K...let me explain...i have absolutely no intention to blog...the only reason y i'm here is bcos i wanted to post a comment on dear Prissy's blog and she 'kindly' only allowed peeps who have registered to make a din abt her life...

I never imagined myself doing this kind of shit. I have always stereotyped blogging was for wussies who have nothing else better to do in their free time (forgive me...my male blogging counterparts) but what the hell...since I'm doing something related..i guess it'll be an idea to indulge in this kind of girly stuff once in a while...sigh...i still can't believe i'm doing this...

K..enuff of my nonsense...i reckon since i decided to pen all the shit in my life down...i might as well do it properly then...

Maybe i can start with an intro abt myself...hmmm....I'm cynical by nature altho i'm trying to change that aspect bit by bit (ppl tell me its not healthy). Life seems to be improving and i'm cheering up gradually...prolly a slightly different person compared to last sem (and distinctly different from the me i know years ago)...happier definitely and more focused...the occasional spasms have gone down a great deal as well...got my relentless trainings to drain the very essence out of me...and of course all my friends in hall creating a funny mess of my life...seriously, wad will i do w/o them? I just love all of them.

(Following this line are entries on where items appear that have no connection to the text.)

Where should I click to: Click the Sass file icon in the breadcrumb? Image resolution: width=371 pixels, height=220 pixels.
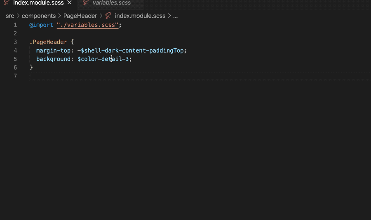[x=108, y=16]
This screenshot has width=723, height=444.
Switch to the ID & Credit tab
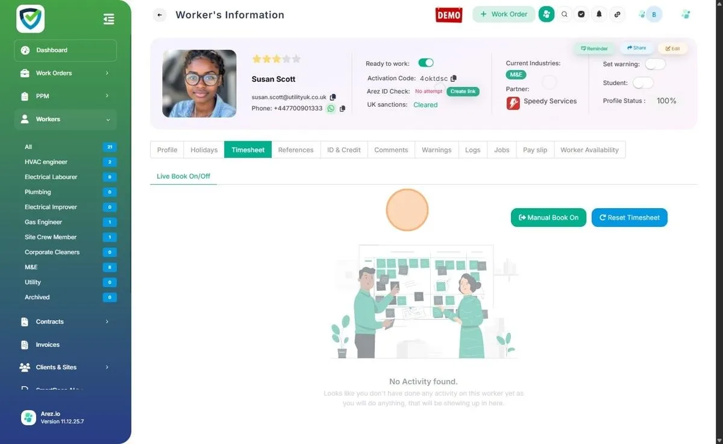click(344, 150)
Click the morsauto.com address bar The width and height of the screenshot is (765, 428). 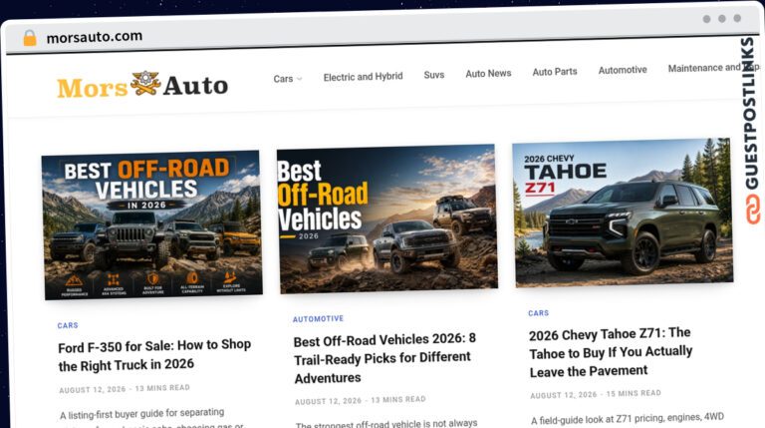pos(95,37)
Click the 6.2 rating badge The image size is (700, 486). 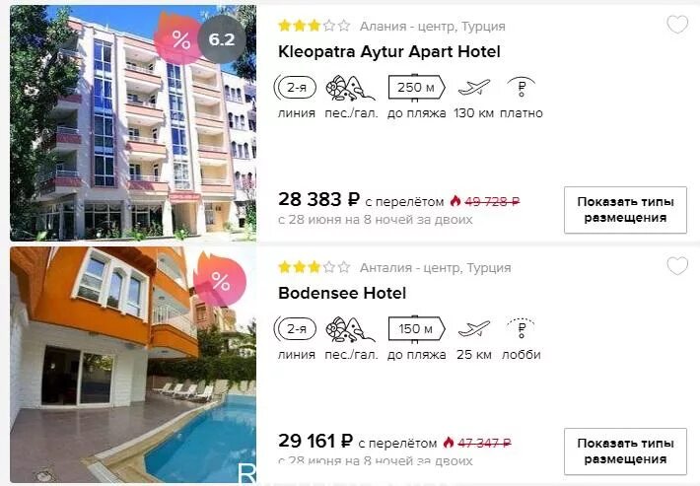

Another ger mentioned to me today that i'm a sadomasochist again...(of cos minus the portion on the sexual gratification)...meaning i love to inflict or submit myself to lots of physical abuse, unpleasant and trying experiences... i'll have to agree to some kind of extent on tt...Ain't physical pain a pleasure? I always like the feeling of being bruised...nice weird feeling wen u massage tt little black spot...k...i sound sick...

Enuff bullshit. I guess tt's it for a virgin post.